Wie konnten genetische Veränderungen, die über Jahrhunderte hinweg akkumuliert wurden, das Wachstum von Stängeln und Blüten derart verändern und so komplexe und perfekte fraktale Formen erzeugen?

Ein genetisches Duell zwischen Stängeln und Blüten


Wie konnten genetische Veränderungen, die über Jahrhunderte hinweg akkumuliert wurden, das Wachstum von Stängeln und Blüten derart verändern und so komplexe und perfekte fraktale Formen erzeugen?

Unser internationales Konsortium hat sich diesem Rätsel gewidmet und dabei Arabidopsis thaliana, ein in Laboren häufig untersuchtes Beikraut und eine Verwandte des Kohls, verwendet. Unsere Ergebnisse wurden gerade in der Zeitschrift Science veröffentlicht. Bei Arabidopsis wurde bereits in den 1990er Jahren festgestellt, dass zwei Mutationen, also genetische Auffälligkeiten, ausreichen, um Blüten in kleine Kohlköpfe zu verwandeln! Dies ließ vermuten, dass die Anzahl essenzieller Mutationen, die notwendig sind, um die Struktur einer ursprünglichen Pflanze in essbaren Blumenkohl zu verwandeln, möglicherweise relativ begrenzt ist.


Arabidopsis thaliana und ihre Blumenkohl-Variante rechts.
M. LeMasson, bereitgestellt von den Autoren

Wie können zwei Mutationen eine so spektakuläre Formveränderung bewirken? Um dies zu verstehen, muss man sich ansehen, wie Pflanzen wachsen.


Der obere Teil einer Pflanze entsteht aus dem Wachstum einer Knospe, die im Samen enthalten ist und einen Stängel sowie neue Knospen entlang dieses Stängels hervorbringt. Diese Knospen wiederum können weitere Stängel und neue Knospen hervorbringen, und so weiter. Diese Knospen können entweder sofort wachsen oder inaktiv bleiben. Wenn sie wachsen, können sie entweder blatttragende Stängel oder Blüten bilden.
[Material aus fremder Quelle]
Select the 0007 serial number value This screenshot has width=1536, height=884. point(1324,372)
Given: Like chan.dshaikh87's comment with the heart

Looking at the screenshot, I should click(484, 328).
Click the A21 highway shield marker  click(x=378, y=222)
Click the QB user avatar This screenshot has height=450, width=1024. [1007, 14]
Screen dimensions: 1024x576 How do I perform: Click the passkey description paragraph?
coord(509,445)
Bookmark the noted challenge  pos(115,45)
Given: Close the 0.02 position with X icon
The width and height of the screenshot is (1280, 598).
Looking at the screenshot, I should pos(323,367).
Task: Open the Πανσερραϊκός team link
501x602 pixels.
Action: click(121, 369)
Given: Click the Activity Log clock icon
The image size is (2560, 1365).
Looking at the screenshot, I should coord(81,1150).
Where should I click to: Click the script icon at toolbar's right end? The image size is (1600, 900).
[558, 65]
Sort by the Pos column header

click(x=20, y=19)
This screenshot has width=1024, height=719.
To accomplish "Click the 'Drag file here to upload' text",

Dies hängt vom Ergebnis eines Duells in jeder neuen Knospe ab, das zwischen "Stängelgenen" und "Blütengenen" ausgetragen wird, die darum kämpfen, der Knospe eine Identität zu verleihen. Dieses Duell beinhaltet ein Netzwerk von Allianzen und Wechselwirkungen, das schwer zu entschlüsseln ist.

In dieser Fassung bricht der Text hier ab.